## [Try it]
Where does the string "click" appear in the records? Copy every line that contains it.

─── Task material ───

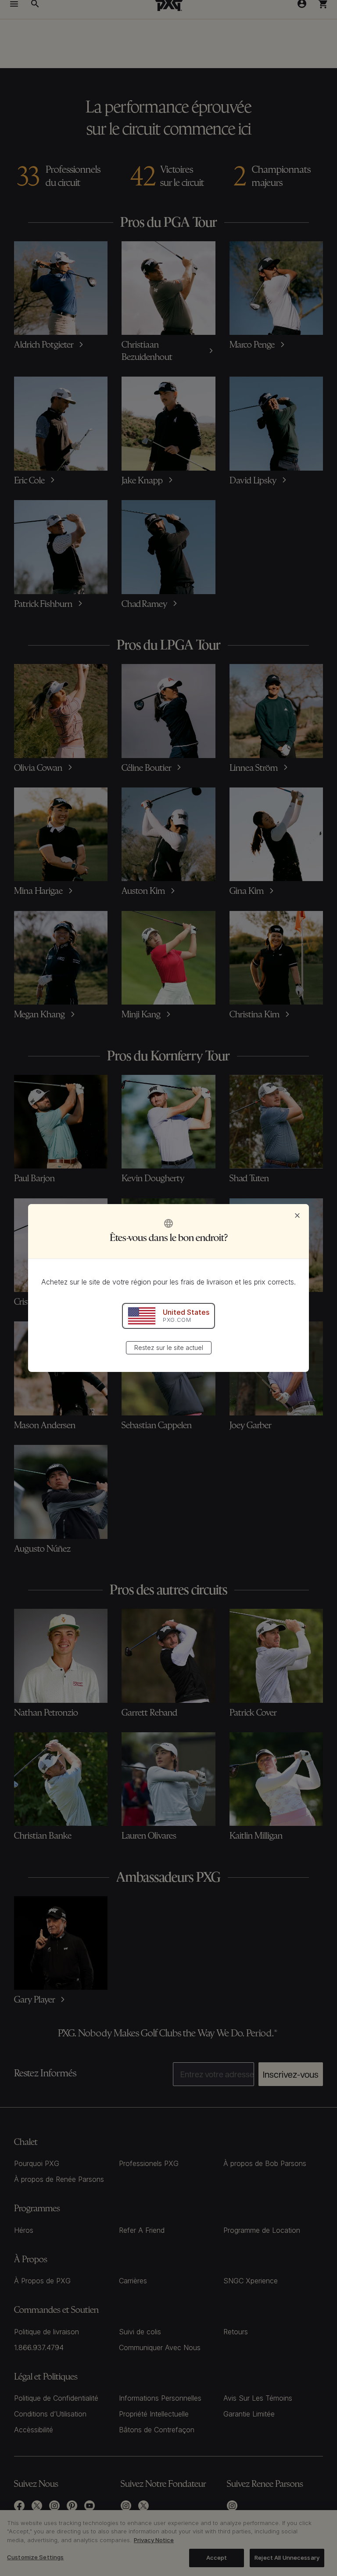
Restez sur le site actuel (168, 1347)
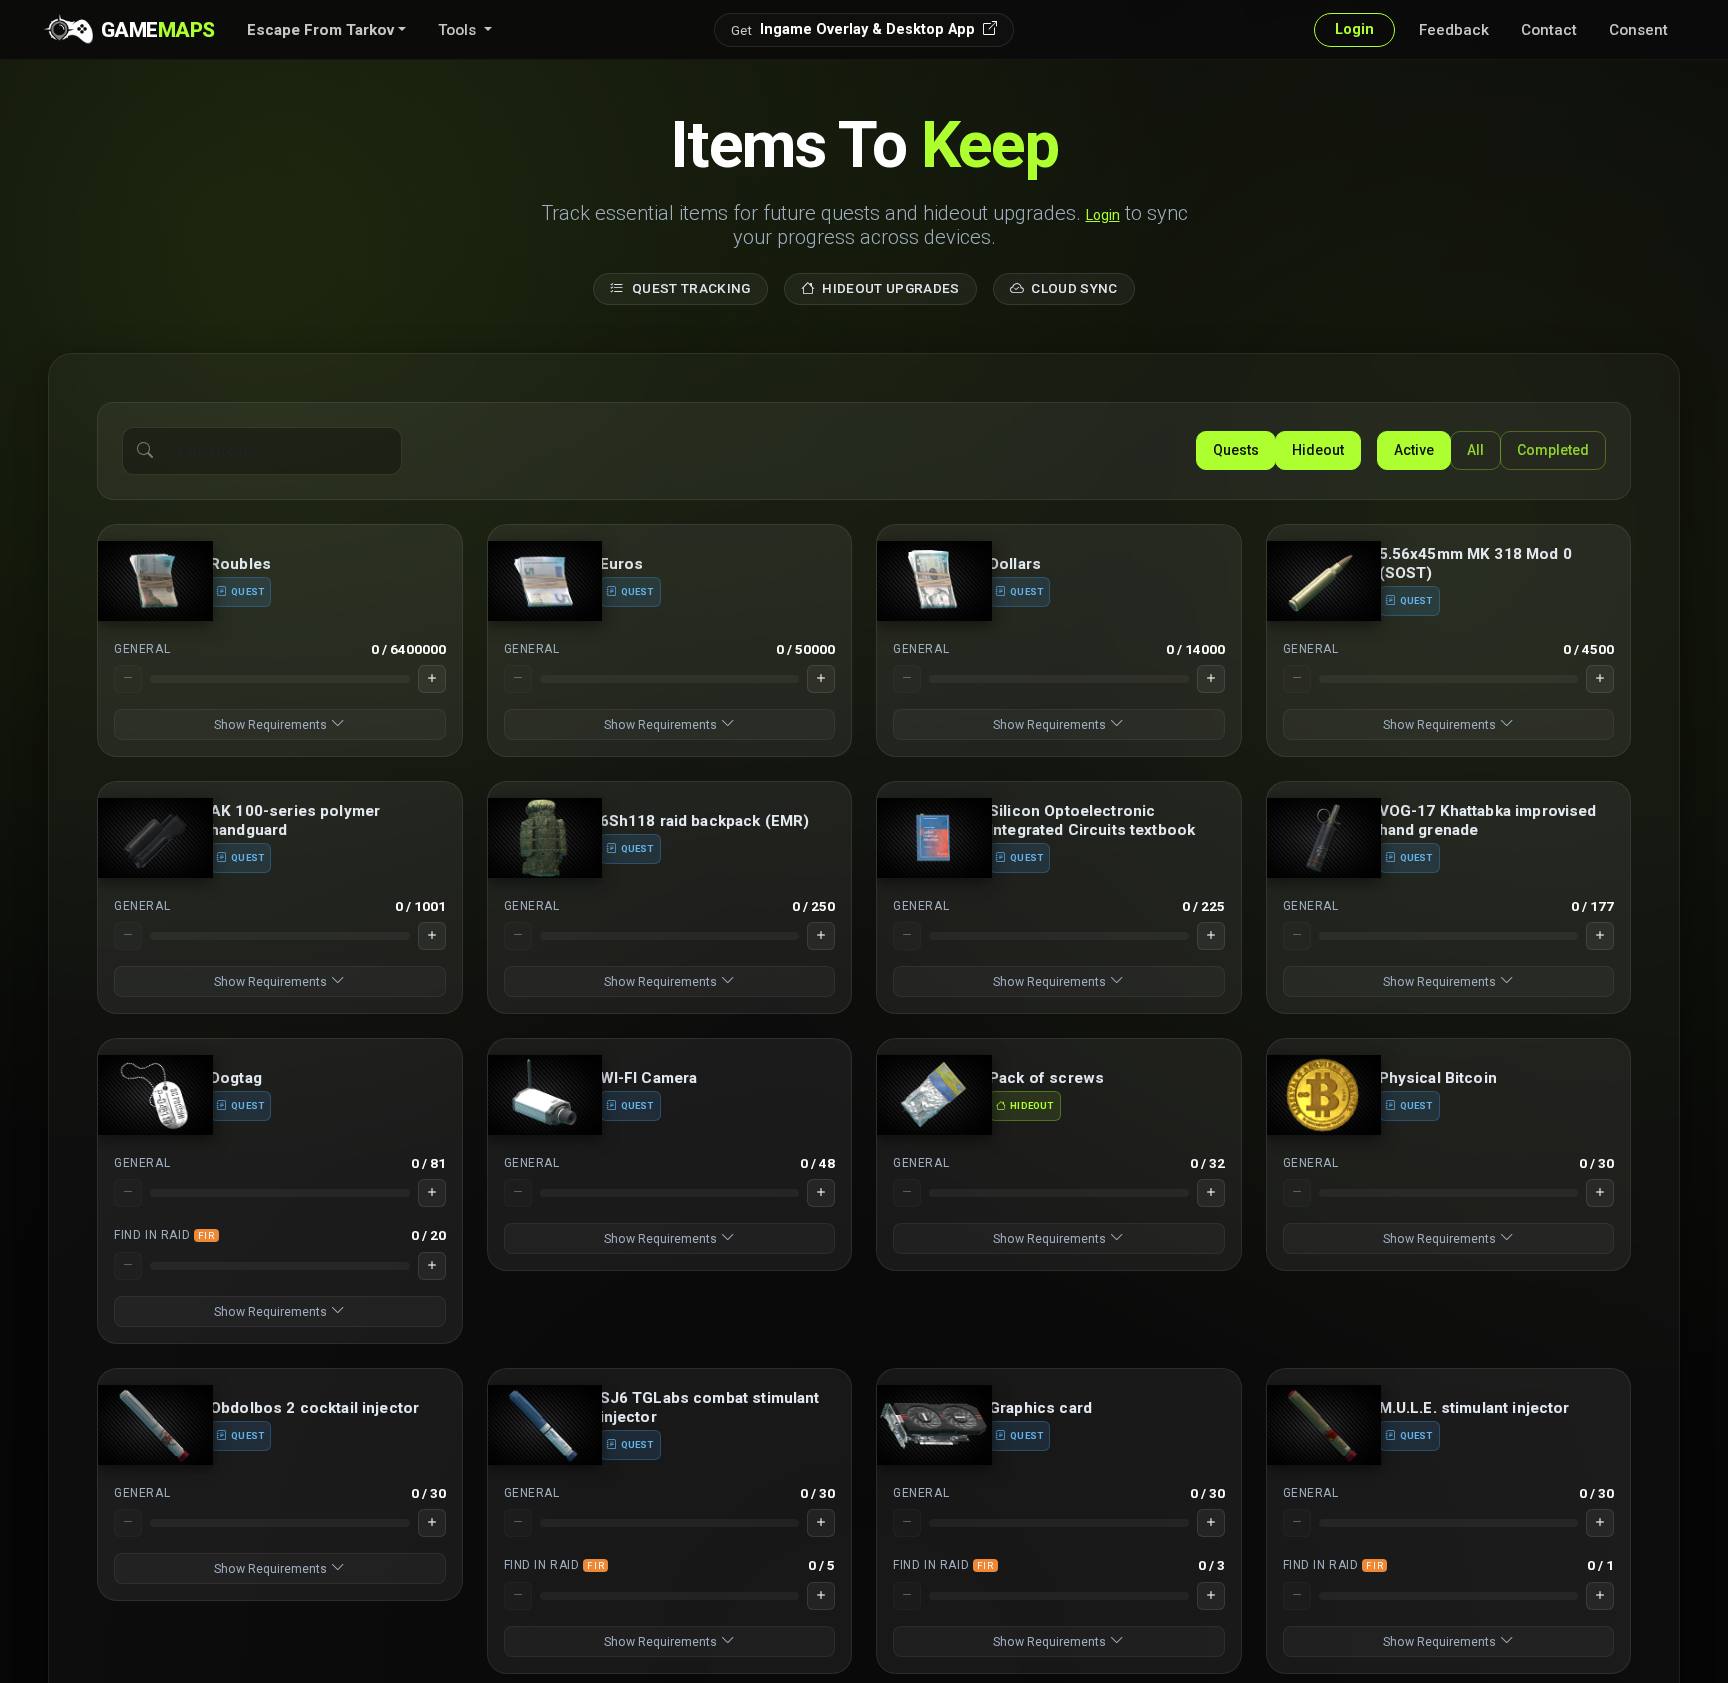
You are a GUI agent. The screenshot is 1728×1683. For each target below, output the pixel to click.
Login (1103, 215)
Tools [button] (459, 30)
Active (1414, 450)
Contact (1549, 30)
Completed (1553, 450)
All (1475, 450)
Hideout (1318, 450)
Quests (1236, 450)
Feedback (1454, 30)
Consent (1638, 30)
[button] (326, 30)
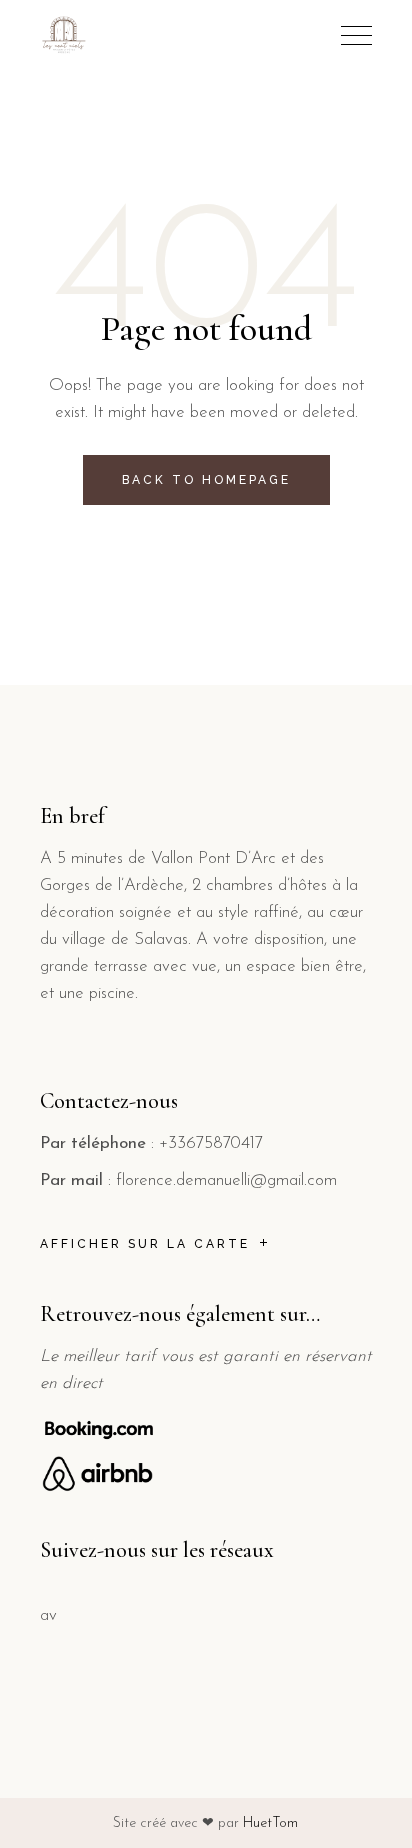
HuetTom (270, 1823)
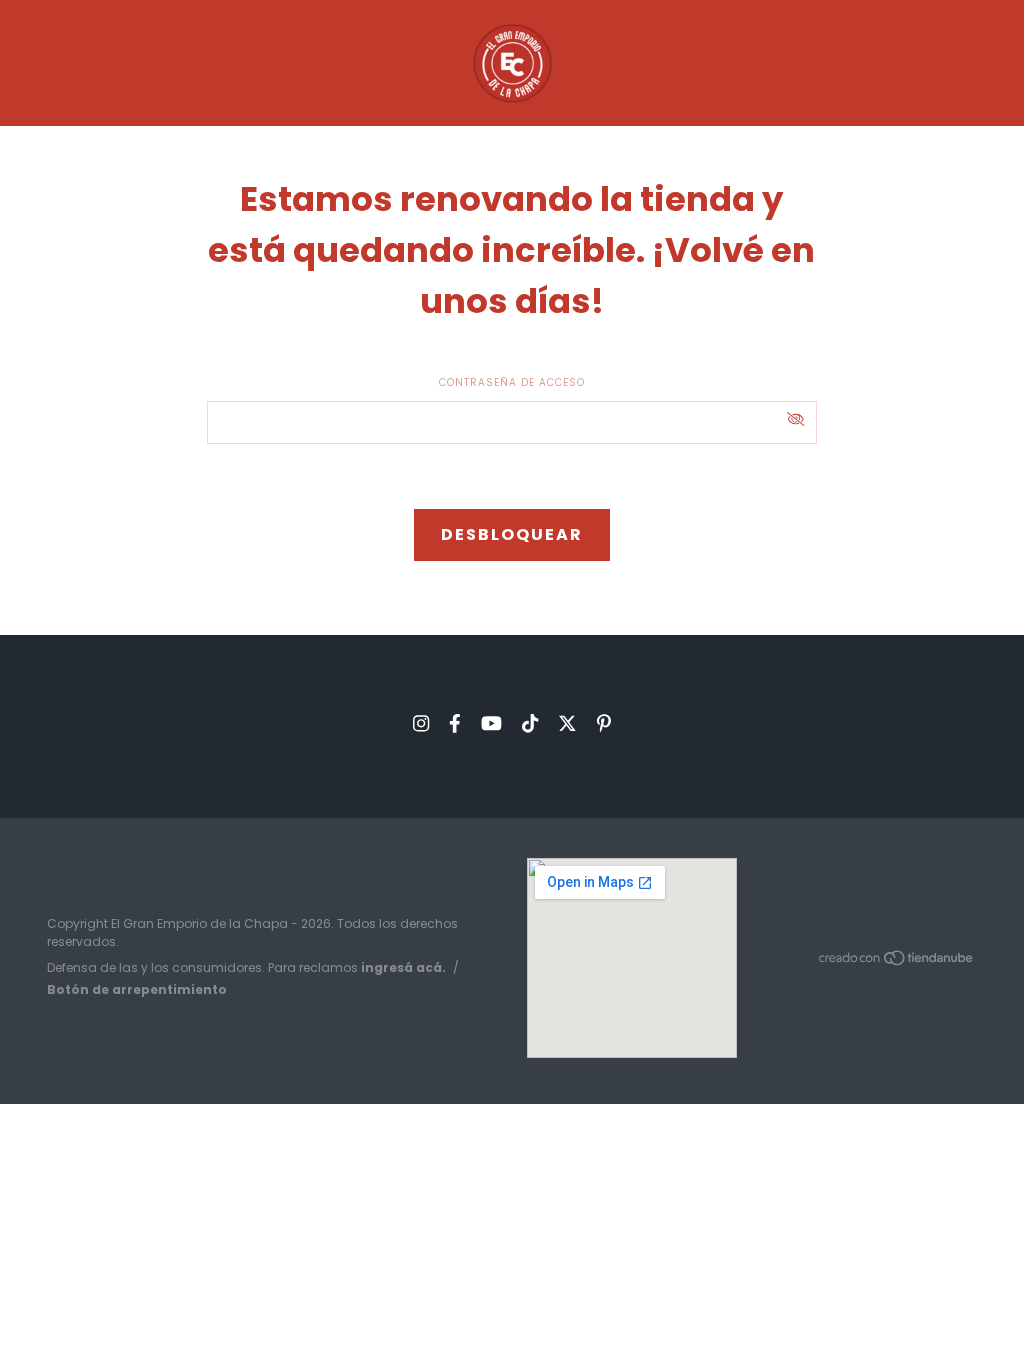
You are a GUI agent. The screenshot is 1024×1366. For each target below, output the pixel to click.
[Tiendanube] (897, 962)
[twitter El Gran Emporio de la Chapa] (567, 723)
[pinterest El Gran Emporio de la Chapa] (604, 723)
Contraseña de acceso (512, 382)
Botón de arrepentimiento (137, 989)
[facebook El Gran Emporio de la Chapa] (455, 723)
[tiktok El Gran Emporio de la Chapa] (530, 723)
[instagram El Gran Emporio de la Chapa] (421, 723)
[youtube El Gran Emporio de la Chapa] (491, 723)
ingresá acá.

───

## [Output of the exercise]
You are a GUI agent. The screenshot is 1728×1683. For each target below, output the pixel to click.
You are a GUI agent. The screenshot is 1024×1366. For each target below, output the pixel to click.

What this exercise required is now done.